[Items listed in a dataset]
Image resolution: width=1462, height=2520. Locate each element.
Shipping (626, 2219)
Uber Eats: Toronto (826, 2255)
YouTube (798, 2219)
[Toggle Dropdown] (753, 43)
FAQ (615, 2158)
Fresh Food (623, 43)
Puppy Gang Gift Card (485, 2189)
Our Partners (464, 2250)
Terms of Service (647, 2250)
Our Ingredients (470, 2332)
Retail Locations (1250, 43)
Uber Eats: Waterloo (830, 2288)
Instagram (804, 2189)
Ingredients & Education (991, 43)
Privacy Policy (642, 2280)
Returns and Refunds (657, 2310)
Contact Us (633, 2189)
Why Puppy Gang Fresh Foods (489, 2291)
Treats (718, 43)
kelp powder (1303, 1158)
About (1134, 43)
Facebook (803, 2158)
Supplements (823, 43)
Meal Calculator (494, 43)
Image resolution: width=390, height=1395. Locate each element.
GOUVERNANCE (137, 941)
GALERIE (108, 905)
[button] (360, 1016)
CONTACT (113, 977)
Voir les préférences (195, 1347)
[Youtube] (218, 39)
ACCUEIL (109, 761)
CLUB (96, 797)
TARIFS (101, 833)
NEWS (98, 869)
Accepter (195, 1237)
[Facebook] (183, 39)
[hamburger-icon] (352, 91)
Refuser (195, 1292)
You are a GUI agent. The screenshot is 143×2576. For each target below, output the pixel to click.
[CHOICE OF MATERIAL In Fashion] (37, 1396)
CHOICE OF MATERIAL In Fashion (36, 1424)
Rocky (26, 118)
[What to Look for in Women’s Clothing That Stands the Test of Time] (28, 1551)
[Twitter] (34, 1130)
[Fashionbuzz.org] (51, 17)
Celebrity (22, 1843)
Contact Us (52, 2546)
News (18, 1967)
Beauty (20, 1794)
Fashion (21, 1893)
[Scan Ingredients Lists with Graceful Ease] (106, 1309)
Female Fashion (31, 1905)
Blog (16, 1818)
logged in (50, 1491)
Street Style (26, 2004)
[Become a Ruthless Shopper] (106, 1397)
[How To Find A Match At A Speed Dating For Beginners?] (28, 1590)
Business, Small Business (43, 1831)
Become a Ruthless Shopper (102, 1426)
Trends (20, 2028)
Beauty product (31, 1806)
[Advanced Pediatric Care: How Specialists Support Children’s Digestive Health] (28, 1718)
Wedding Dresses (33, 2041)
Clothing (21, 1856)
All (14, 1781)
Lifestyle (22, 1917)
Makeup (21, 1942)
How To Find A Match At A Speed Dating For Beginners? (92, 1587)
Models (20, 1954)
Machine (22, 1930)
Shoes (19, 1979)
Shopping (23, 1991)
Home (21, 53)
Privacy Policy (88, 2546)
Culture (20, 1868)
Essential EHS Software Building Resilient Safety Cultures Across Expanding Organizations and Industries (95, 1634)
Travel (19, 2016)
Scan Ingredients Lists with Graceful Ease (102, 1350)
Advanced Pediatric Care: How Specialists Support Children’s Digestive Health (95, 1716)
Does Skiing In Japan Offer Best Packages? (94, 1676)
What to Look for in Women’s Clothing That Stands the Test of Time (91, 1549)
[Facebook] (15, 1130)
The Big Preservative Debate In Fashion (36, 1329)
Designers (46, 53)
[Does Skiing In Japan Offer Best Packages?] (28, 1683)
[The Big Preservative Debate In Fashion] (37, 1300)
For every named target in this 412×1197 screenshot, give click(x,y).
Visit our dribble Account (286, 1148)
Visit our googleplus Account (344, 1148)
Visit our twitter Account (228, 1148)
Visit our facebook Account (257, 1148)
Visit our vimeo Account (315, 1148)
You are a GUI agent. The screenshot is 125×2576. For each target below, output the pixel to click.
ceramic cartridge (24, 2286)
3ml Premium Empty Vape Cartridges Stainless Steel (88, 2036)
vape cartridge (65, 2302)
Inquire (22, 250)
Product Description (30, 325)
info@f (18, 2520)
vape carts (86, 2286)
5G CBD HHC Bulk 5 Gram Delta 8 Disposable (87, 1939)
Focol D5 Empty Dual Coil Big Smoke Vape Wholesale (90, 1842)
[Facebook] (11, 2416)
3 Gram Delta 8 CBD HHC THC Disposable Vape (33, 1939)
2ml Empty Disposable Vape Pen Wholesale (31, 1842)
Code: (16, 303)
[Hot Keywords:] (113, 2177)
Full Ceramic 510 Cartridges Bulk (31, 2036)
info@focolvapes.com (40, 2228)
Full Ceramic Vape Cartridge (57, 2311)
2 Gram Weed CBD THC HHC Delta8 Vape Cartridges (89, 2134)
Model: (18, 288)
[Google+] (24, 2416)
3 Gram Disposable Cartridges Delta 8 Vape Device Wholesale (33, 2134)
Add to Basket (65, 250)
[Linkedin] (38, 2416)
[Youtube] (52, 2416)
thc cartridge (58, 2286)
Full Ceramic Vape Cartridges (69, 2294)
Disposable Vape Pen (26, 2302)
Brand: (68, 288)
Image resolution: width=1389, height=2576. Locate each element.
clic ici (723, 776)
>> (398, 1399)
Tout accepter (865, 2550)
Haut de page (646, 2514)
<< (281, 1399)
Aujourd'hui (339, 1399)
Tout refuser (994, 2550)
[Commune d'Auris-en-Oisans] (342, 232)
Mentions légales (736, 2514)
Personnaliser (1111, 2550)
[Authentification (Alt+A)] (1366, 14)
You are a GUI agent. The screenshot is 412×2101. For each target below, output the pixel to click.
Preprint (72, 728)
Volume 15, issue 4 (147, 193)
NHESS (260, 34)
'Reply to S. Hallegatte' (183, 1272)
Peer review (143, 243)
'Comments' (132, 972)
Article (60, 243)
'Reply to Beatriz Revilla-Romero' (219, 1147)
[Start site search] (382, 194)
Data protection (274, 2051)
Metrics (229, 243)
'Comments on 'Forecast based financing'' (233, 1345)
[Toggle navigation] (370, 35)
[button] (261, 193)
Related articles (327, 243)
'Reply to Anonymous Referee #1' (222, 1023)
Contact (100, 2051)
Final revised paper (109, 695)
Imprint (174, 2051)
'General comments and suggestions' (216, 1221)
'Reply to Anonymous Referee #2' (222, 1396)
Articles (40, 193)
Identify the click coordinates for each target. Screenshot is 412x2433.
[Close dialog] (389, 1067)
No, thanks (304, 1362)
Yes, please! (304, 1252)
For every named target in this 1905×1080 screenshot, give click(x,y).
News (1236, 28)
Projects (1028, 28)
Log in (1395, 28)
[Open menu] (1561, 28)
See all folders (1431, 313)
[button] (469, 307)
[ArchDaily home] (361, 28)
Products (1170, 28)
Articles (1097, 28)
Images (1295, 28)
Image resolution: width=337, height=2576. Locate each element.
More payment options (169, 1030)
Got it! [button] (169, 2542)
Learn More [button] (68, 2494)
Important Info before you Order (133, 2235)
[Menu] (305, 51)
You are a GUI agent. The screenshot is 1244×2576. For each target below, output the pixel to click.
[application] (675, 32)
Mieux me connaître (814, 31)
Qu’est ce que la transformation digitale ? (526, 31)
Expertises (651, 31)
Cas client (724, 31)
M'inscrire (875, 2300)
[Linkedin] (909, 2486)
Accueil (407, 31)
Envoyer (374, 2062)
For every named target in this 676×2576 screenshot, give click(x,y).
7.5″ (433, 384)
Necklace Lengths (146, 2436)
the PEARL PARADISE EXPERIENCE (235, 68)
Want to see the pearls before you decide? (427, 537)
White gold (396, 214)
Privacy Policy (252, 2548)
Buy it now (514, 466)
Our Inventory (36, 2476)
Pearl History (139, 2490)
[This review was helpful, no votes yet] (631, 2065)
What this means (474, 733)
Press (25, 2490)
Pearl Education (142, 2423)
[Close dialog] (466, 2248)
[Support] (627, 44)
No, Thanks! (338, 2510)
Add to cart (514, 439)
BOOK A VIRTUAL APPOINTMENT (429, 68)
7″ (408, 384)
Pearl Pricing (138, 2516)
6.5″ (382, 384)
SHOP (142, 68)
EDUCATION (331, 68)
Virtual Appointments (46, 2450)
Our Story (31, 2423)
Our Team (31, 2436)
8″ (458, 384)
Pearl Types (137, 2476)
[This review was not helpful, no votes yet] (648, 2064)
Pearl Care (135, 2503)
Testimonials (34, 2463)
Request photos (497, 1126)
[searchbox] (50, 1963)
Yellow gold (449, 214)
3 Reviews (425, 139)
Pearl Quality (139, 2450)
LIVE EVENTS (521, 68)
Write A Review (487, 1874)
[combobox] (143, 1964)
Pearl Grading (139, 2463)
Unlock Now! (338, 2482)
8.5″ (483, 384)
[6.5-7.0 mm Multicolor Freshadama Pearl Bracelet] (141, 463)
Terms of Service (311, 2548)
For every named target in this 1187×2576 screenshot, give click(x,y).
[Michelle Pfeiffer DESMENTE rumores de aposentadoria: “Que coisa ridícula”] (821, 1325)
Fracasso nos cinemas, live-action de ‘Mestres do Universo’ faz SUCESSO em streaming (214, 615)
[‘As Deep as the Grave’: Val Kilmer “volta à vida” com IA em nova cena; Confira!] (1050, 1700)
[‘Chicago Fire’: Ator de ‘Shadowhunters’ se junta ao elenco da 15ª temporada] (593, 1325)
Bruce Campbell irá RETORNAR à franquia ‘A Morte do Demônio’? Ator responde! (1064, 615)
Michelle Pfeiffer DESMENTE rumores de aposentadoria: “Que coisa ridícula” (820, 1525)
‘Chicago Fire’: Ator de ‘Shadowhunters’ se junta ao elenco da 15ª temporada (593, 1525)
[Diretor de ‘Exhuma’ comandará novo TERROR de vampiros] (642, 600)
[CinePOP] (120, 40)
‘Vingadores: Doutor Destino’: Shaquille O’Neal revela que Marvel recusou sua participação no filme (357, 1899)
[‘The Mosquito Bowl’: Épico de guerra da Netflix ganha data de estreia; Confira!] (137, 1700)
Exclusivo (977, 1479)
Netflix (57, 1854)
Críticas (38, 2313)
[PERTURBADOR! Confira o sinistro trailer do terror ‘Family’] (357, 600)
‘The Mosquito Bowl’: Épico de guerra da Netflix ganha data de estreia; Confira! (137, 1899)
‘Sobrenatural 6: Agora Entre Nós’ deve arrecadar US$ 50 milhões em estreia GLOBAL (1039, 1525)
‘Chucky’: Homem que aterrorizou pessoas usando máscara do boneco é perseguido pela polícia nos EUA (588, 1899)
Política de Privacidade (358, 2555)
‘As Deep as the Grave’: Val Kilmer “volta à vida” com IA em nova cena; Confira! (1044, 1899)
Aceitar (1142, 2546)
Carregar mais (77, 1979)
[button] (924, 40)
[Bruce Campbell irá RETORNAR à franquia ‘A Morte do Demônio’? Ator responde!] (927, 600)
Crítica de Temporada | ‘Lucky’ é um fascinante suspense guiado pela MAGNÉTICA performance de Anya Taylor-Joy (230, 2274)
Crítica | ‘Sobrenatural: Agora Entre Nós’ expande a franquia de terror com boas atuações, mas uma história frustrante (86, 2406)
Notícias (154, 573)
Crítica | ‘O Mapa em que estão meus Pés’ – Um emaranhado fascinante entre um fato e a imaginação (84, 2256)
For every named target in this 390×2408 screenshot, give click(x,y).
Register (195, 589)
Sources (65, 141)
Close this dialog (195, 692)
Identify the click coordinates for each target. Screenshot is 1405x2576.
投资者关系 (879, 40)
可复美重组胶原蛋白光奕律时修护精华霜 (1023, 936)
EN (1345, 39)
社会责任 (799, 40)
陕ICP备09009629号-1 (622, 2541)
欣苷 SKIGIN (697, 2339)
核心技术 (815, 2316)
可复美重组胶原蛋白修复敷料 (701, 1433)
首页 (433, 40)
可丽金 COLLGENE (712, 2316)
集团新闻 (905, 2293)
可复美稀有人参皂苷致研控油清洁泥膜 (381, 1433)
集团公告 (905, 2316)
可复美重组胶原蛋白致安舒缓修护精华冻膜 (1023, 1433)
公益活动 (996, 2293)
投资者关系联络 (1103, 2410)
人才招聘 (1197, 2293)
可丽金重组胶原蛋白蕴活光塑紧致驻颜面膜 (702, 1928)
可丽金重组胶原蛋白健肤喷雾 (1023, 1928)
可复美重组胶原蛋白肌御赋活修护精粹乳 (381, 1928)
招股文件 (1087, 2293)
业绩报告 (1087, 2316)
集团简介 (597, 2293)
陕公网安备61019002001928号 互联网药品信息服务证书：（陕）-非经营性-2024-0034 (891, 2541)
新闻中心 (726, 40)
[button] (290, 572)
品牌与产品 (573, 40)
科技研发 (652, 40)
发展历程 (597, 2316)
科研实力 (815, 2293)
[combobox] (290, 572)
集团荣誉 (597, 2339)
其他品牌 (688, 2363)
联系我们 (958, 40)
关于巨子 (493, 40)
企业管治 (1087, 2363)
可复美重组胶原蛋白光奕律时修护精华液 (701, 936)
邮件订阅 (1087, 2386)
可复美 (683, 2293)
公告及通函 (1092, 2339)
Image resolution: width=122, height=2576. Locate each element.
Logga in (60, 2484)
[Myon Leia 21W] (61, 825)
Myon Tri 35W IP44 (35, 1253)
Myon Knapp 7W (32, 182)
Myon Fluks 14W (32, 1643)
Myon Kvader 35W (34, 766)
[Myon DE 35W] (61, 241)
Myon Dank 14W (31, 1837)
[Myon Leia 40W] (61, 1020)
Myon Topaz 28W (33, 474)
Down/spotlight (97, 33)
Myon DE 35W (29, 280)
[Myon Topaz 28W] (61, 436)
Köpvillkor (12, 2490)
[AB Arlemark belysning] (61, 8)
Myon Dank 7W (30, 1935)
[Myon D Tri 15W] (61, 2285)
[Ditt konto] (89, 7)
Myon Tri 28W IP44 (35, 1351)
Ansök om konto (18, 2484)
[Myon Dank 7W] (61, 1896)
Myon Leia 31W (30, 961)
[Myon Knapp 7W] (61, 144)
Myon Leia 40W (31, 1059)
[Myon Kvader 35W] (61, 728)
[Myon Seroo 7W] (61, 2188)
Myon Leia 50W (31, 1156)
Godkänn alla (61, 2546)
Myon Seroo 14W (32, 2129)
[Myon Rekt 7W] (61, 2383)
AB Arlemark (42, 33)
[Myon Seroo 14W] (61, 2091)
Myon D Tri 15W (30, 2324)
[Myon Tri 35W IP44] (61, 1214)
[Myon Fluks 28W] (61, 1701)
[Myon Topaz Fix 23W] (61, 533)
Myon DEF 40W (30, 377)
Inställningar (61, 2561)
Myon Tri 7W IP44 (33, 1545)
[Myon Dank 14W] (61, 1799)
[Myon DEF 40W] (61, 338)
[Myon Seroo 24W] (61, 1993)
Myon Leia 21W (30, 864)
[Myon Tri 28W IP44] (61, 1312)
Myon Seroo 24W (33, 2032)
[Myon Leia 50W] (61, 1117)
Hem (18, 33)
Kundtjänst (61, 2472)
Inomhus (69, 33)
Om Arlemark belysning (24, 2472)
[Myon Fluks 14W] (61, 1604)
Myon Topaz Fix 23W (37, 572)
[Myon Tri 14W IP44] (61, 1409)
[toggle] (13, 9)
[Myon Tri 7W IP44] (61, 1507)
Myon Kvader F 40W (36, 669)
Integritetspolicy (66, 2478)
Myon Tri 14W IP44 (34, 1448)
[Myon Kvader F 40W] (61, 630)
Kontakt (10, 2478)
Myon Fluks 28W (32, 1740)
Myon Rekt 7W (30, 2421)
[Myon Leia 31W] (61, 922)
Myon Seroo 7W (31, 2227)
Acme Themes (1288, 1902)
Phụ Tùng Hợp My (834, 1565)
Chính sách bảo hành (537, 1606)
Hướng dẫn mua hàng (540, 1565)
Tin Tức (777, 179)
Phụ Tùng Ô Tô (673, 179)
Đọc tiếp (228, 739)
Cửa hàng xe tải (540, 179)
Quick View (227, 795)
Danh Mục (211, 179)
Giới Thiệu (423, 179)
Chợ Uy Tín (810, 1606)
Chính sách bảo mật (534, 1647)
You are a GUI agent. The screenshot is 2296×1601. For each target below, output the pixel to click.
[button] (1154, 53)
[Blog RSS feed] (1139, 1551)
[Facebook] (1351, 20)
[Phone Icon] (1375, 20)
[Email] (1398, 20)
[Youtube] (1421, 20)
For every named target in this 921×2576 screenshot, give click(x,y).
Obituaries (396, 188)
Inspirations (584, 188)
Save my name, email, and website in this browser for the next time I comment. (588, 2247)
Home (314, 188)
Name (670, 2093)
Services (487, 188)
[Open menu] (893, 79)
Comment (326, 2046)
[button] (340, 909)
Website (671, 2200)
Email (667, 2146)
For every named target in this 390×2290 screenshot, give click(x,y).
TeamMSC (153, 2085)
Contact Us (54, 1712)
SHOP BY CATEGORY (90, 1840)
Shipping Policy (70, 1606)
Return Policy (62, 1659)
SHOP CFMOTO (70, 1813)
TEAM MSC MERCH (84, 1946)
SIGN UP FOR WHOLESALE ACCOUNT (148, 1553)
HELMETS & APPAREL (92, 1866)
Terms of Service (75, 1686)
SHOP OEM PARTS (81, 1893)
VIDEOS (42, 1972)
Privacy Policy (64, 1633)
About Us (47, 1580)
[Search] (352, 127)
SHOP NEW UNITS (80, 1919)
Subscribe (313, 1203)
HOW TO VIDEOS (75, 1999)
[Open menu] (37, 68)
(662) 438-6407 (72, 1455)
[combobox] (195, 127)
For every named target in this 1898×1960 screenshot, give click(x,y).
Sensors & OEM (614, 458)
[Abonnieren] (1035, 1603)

**What is expected:**
All lines above from the one containing "Meal Calculator (494, 43)" to the one containing "[What to Look" must be repeated exactly, both lines included, and no others.

**Solution to the exercise:**
Meal Calculator (494, 43)
Image resolution: width=390, height=1395. Locate each element.
GOUVERNANCE (137, 941)
GALERIE (108, 905)
[button] (360, 1016)
CONTACT (113, 977)
Voir les préférences (195, 1347)
[Youtube] (218, 39)
ACCUEIL (109, 761)
CLUB (96, 797)
TARIFS (101, 833)
NEWS (98, 869)
Accepter (195, 1237)
[Facebook] (183, 39)
[hamburger-icon] (352, 91)
Refuser (195, 1292)
You are a GUI agent. The screenshot is 143×2576. For each target below, output the pixel to click.
[CHOICE OF MATERIAL In Fashion] (37, 1396)
CHOICE OF MATERIAL In Fashion (36, 1424)
Rocky (26, 118)
[What to Look for in Women’s Clothing That Stands the Test of Time] (28, 1551)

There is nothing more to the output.